Your answer is every line of the material below in which the string "Identify" occurs.

======== Source records ========

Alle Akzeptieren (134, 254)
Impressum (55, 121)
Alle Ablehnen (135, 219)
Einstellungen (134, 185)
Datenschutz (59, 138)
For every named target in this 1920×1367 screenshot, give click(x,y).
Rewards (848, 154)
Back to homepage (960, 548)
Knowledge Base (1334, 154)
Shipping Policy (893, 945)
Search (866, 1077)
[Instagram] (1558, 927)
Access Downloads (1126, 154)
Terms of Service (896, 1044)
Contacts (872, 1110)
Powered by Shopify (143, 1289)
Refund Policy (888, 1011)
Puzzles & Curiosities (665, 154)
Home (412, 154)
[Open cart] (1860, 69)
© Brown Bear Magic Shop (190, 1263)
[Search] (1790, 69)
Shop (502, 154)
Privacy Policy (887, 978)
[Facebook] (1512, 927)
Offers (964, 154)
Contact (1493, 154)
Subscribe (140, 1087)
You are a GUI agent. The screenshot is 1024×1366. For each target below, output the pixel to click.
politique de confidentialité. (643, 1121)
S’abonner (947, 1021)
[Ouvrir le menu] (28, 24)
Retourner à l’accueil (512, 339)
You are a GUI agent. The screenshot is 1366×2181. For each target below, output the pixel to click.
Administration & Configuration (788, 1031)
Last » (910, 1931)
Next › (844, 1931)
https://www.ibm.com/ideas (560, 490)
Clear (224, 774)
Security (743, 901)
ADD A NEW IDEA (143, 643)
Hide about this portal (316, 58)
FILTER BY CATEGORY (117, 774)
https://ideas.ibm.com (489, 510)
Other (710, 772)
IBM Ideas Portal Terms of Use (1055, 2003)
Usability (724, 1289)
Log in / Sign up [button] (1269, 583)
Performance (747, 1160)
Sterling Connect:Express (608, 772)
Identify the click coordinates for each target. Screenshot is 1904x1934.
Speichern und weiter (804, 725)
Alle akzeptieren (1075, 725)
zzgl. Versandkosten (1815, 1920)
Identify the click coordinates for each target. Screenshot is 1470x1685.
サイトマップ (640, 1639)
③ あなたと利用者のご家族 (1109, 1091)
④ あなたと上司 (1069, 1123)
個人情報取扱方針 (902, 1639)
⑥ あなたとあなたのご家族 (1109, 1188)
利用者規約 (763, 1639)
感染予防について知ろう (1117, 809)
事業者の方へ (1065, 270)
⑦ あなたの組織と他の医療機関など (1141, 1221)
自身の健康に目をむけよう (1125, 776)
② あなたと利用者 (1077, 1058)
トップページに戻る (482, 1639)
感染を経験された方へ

========

## Finished task
Identify the click coordinates for each target. Screenshot is 1904x1934.
Identify the click coordinates for each target. Screenshot is 1470x1685.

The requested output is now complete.